[ОТРЫВОК ТЕКСТА]
┌────────
Пытаясь ее нащупать, Хайдеггер принимается исследовать грамматику и этимологию самого слова “Бытие” (sein). Отблеск лика Бытия он различает в древнегреческих грамматических терминах ptosis (это слово означает “грамматический падеж”, но с учетом этимологии может быть переведено как “падение” — таким образом, русское слово сохранило отзвук греческого) и enklisis (склонение, “отклонение”); из этих значений Хайдеггер и творит архетипическую картину Бытия как “присутствия”. Поскольку оба термина отсылают к идее падения, крена, отклонения от вертикали, они намекают на существование чего-то, что в иных условиях стоит прямо. “Что подобным образом приходит к стоянию, становится само в себе постоянным, при этом свободно отрывается от себя, оставаясь в необходимой границе, peras”, которая, уточняет он, не навязывается извне. “Самосдерживающая остановка, идущая от границы, само-обладание, в котором удерживается постоянство, есть бытие сущего, более того, только оно и делает сущее таковым в отличие от чего-то, что не есть сущее… Становящееся в свою границу, ограничивающее ее [ergrenzend — Т. З.], и так в ней стоящее, обладает статью, morphe” (ВМ, 141).
└────────
[ЗАДАНИЕ]
Допишите текст о том, как Хайдеггер толкует слово «Бытие», продолжив его сразу после последнего предложения.

[ИСХОДНЫЙ ФРАГМЕНТ]
┌────────
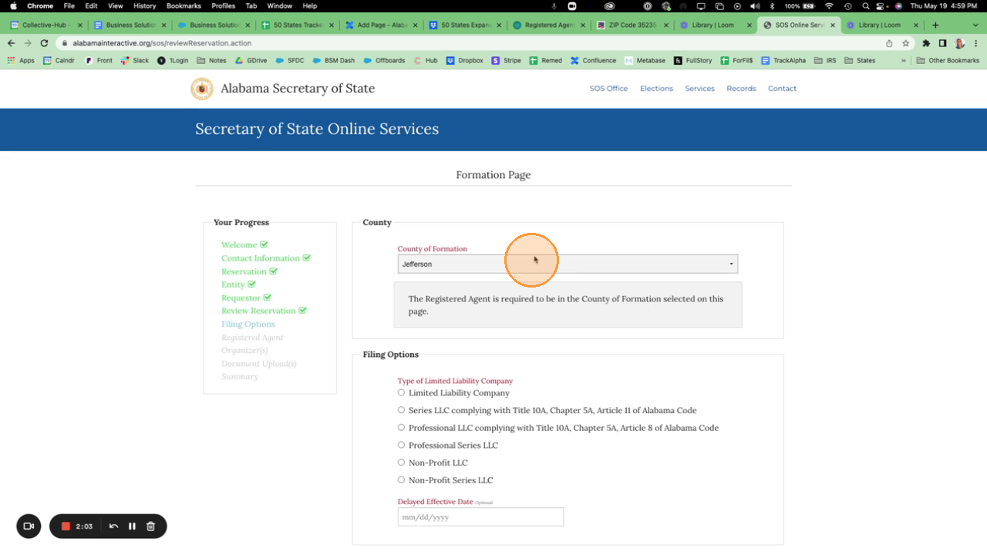Click the restart recording arrow icon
└────────
[ИТОГОВЫЙ ОТВЕТ]
По-моему, этимологический анализ представлялся Хайдеггеру наикратчайшим путем к картине мира, определявшей мышление древних греков, — хотя идея, что лексика греческого языка или греческая грамматическая терминология непосредственно репрезентируют метафизическую реальность, представляется довольно спорным воззрением [13]. Во втором письме своей книги “Столп и утверждение Истины” (в 1904 году, за двадцать три года до “Бытия и времени” Хайдеггера) Павел Флоренский, стремясь выявить связь между понятиями “истина” и “бытие”, предлагает поразительно сходный с вышеизложенным этимологический экскурс. Правда, Флоренским двигали несколько иные мотивы. Его этимологические выкладки не обходятся без имплицитной апелляции к самоочевидному: он обращается к внутреннему значению слов, чтобы напомнить нам, что именно мы “имеем в виду” (и, тем самым, уже в каком-то смысле знаем аподиктически), когда употребляем, к примеру, слово “истина”, — а, употребляя подобное ключевое слово, человек не просто использует некий знак, но что-то высказывает, облекает утверждение в слова (см. замечание Флоренского в “Диалектике”, что “слова суть мысли раскрытые”, 143). Для Флоренского любой язык — не только древнегреческий — в своем развитии никогда не сбивается с верной дороги.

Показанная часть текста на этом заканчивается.